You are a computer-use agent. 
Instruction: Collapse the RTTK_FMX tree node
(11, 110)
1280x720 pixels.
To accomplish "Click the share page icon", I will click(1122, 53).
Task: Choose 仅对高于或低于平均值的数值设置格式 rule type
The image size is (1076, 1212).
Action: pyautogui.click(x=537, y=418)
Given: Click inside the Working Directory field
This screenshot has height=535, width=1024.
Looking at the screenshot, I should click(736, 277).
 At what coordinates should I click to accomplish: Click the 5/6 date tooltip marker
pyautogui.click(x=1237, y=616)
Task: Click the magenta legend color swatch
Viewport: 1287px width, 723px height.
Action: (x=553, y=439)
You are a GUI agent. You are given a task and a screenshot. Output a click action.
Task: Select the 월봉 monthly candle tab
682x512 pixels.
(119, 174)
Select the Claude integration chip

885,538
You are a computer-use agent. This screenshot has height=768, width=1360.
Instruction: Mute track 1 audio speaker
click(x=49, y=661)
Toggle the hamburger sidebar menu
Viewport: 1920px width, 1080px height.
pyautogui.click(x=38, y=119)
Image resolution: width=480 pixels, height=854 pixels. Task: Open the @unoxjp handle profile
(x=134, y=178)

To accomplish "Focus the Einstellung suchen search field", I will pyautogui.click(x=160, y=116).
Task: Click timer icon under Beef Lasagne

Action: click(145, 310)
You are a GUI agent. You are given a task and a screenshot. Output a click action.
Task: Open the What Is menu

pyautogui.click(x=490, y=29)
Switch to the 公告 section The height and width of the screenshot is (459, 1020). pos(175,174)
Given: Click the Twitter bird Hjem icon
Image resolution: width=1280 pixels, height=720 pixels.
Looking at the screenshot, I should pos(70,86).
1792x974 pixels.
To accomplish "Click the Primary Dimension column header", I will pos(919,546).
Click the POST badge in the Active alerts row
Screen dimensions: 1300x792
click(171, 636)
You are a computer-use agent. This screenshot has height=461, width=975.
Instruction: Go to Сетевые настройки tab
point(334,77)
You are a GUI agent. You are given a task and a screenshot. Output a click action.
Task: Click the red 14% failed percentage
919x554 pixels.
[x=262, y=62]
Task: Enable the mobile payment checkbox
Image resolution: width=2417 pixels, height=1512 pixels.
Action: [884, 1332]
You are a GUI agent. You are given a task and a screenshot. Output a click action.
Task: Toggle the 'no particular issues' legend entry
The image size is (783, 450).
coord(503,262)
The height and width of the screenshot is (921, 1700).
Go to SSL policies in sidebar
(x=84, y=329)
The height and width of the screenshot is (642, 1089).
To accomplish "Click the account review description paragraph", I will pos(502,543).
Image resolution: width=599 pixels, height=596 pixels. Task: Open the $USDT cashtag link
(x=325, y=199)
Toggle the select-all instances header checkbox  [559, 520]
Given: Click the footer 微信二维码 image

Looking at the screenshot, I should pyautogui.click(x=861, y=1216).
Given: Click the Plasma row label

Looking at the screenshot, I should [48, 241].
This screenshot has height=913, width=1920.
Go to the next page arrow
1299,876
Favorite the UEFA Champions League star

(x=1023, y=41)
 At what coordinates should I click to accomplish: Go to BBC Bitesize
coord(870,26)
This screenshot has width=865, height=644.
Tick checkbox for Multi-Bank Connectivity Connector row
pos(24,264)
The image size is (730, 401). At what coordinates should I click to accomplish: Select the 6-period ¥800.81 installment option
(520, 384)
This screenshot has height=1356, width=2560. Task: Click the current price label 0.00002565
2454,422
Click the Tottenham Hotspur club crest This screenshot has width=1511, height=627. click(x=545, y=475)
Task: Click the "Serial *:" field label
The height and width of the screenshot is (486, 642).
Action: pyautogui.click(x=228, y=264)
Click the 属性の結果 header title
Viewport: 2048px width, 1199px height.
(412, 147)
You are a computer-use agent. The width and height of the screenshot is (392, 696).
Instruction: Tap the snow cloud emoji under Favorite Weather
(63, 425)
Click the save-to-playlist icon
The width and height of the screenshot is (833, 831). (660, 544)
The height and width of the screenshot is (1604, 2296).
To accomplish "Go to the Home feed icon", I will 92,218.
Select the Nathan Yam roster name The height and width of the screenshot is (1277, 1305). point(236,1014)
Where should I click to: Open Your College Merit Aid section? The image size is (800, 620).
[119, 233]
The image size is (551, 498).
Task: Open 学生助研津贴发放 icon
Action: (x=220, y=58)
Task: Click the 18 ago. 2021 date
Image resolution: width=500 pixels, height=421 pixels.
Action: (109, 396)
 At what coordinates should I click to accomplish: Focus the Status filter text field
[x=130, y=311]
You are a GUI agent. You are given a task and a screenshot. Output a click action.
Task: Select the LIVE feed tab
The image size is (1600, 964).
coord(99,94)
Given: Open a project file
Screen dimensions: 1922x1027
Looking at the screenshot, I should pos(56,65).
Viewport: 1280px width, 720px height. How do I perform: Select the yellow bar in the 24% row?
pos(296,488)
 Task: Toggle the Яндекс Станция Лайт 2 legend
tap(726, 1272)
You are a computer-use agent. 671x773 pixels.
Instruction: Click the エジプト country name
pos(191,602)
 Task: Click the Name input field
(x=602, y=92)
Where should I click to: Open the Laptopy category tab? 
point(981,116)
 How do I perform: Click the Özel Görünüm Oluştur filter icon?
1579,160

- **Brief**
Reproduce verbatim the stretch from the line containing "At what coordinates should I click to accomplish: Focus" through the end of the records.

- **Answer to the problem**
 At what coordinates should I click to accomplish: Focus the Status filter text field
[x=130, y=311]
You are a GUI agent. You are given a task and a screenshot. Output a click action.
Task: Select the LIVE feed tab
The image size is (1600, 964).
coord(99,94)
Given: Open a project file
Screen dimensions: 1922x1027
Looking at the screenshot, I should pos(56,65).
Viewport: 1280px width, 720px height. How do I perform: Select the yellow bar in the 24% row?
pos(296,488)
 Task: Toggle the Яндекс Станция Лайт 2 legend
tap(726, 1272)
You are a computer-use agent. 671x773 pixels.
Instruction: Click the エジプト country name
pos(191,602)
 Task: Click the Name input field
(x=602, y=92)
Where should I click to: Open the Laptopy category tab? 
point(981,116)
 How do I perform: Click the Özel Görünüm Oluştur filter icon?
1579,160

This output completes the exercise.